* Information *
---
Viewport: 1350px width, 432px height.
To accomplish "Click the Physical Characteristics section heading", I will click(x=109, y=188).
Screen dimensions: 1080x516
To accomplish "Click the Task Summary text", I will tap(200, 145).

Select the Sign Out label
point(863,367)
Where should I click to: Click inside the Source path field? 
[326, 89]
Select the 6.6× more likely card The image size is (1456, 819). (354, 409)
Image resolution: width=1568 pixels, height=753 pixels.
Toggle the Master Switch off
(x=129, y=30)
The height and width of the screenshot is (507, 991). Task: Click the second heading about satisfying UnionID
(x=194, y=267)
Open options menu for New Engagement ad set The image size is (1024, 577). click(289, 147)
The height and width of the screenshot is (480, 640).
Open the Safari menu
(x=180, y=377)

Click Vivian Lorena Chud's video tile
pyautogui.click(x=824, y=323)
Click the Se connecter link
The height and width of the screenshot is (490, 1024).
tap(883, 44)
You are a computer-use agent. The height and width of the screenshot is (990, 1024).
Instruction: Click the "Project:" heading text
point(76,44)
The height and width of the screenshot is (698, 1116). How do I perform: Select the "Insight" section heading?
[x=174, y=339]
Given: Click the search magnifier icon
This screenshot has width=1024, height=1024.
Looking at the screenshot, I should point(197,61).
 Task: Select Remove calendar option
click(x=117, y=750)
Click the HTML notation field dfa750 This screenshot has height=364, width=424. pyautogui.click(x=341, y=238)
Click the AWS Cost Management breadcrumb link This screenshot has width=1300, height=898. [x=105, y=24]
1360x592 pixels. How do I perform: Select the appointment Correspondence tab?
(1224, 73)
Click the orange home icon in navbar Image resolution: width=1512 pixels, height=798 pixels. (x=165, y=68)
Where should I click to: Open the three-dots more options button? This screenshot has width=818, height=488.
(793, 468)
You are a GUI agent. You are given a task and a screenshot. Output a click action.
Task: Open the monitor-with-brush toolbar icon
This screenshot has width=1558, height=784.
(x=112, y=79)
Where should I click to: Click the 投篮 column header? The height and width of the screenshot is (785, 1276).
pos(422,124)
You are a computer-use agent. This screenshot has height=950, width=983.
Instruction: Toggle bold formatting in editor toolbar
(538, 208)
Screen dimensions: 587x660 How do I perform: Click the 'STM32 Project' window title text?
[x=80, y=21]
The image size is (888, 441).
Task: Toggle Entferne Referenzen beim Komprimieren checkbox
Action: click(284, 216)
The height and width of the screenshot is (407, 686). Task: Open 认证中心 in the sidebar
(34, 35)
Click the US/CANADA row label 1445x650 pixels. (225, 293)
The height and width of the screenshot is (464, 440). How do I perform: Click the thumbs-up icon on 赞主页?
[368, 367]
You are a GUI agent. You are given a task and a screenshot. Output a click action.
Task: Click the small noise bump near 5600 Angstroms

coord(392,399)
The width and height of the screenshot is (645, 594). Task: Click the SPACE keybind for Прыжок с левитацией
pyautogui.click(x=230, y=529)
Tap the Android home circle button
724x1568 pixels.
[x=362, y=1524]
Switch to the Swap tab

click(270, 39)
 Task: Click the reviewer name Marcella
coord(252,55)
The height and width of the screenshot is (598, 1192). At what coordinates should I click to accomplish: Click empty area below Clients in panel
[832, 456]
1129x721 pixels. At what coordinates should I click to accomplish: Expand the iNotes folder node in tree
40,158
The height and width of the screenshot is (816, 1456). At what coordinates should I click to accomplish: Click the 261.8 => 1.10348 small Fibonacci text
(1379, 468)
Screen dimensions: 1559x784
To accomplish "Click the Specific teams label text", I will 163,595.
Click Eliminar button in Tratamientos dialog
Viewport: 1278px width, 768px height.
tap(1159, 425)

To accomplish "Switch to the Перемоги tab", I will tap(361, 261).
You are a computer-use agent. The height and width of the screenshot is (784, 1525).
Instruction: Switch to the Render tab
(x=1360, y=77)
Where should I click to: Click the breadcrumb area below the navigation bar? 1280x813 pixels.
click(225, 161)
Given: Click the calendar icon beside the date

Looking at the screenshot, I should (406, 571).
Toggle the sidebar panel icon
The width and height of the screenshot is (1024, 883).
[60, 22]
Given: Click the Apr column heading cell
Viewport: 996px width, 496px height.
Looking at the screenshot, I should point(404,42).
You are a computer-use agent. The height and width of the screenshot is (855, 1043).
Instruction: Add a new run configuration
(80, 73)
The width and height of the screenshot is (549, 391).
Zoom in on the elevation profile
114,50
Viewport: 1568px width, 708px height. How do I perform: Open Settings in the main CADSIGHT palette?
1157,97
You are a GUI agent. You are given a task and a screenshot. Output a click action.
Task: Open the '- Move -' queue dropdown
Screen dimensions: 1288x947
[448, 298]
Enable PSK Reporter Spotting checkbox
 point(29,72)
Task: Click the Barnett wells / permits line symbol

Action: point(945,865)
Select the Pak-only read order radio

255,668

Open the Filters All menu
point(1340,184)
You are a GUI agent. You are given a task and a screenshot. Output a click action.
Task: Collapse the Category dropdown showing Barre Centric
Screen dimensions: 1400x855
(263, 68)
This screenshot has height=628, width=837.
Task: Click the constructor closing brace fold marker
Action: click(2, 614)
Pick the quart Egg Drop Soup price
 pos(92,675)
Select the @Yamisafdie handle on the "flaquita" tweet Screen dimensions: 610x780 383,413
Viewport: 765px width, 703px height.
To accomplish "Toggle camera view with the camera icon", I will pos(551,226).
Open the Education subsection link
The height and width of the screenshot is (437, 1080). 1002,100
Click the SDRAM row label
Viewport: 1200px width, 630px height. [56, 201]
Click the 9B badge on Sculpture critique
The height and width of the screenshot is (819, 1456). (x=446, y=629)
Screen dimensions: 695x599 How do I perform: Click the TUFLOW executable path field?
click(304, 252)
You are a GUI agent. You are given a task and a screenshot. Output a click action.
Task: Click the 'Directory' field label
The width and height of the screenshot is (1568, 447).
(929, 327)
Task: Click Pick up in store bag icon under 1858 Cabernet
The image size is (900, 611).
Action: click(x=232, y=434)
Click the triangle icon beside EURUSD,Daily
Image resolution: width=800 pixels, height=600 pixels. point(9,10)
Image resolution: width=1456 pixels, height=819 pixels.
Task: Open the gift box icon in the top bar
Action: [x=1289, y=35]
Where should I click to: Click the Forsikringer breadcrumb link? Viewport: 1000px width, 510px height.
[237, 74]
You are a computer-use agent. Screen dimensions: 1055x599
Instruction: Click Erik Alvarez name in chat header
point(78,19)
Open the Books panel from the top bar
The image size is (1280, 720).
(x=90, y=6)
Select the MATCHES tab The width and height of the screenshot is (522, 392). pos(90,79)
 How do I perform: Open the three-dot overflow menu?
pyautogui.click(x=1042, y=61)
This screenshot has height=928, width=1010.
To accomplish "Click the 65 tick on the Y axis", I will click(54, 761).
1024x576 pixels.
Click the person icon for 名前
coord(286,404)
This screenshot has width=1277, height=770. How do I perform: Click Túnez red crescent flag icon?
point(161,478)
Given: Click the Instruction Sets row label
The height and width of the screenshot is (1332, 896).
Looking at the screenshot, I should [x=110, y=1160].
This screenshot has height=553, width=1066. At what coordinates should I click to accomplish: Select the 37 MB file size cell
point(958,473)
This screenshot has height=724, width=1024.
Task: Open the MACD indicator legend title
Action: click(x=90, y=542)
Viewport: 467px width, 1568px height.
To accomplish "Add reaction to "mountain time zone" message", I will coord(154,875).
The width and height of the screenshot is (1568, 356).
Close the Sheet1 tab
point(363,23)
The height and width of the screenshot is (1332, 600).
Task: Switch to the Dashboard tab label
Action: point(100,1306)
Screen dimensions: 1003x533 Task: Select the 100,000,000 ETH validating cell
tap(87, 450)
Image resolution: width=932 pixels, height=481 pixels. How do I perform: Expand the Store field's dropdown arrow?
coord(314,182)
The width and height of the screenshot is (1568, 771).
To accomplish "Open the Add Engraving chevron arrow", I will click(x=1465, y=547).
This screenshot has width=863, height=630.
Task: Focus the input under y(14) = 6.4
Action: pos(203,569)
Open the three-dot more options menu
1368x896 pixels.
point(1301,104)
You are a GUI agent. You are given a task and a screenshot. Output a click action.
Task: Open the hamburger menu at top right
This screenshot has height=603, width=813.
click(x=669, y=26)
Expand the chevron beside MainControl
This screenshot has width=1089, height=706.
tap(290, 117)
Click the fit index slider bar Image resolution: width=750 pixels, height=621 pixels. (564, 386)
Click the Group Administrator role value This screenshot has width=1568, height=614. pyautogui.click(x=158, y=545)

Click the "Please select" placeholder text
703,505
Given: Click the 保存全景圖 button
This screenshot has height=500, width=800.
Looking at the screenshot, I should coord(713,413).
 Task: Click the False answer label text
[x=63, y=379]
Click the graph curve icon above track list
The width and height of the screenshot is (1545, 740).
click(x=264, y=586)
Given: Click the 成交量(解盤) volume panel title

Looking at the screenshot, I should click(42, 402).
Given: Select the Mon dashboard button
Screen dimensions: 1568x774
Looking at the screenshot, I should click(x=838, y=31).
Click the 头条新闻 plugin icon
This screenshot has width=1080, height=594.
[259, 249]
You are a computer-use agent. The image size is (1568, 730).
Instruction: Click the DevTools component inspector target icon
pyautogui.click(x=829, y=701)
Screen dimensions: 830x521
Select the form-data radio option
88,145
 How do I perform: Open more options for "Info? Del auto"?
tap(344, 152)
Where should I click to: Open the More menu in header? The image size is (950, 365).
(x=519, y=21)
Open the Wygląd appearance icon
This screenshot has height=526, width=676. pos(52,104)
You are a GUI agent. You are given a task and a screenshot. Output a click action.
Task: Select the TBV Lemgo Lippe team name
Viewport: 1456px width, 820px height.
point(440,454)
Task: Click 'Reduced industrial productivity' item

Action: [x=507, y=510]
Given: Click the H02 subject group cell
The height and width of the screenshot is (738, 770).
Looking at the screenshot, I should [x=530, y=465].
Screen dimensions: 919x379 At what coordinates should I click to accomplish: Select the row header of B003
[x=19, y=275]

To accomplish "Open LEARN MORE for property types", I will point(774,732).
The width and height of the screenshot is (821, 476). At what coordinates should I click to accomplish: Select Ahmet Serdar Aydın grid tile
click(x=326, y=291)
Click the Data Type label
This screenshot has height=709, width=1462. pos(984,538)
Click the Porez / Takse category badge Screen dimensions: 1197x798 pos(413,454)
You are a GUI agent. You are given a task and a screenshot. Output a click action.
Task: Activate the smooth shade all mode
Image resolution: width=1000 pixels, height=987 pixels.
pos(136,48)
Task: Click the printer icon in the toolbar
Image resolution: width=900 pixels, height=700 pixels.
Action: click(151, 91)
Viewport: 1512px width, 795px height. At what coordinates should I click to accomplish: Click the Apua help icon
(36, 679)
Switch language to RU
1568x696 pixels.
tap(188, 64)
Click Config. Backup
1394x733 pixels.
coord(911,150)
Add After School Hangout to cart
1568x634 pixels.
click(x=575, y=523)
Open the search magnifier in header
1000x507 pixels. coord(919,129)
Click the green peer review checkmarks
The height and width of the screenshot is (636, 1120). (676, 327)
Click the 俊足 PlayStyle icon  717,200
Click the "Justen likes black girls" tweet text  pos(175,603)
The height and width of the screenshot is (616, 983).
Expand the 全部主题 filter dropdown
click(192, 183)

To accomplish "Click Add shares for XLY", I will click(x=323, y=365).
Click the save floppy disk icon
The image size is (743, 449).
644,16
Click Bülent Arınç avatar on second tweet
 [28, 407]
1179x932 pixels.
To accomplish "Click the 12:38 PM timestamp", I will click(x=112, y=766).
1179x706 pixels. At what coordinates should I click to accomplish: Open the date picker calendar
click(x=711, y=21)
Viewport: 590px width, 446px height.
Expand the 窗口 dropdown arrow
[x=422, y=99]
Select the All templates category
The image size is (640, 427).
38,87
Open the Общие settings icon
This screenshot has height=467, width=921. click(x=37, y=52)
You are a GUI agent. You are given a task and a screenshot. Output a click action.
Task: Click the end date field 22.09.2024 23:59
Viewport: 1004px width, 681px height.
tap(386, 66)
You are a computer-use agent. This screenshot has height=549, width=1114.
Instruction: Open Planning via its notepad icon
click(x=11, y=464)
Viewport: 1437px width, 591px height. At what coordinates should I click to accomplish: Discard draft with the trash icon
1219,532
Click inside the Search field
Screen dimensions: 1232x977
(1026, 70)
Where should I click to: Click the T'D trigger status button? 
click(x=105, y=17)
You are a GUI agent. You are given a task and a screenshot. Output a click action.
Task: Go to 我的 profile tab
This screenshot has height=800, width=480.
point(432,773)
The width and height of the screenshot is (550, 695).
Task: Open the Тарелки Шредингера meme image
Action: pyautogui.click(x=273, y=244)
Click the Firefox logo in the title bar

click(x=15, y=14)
---
* Action item *
Using the entries shown above, reproduce verbatim the lines from the line bearing "Open the three-dot more options menu" to the line bearing "Click the fit", inclusive.

* Response area *
Open the three-dot more options menu
1368x896 pixels.
point(1301,104)
You are a GUI agent. You are given a task and a screenshot. Output a click action.
Task: Open the hamburger menu at top right
This screenshot has height=603, width=813.
click(x=669, y=26)
Expand the chevron beside MainControl
This screenshot has width=1089, height=706.
tap(290, 117)
Click the fit index slider bar Image resolution: width=750 pixels, height=621 pixels. (564, 386)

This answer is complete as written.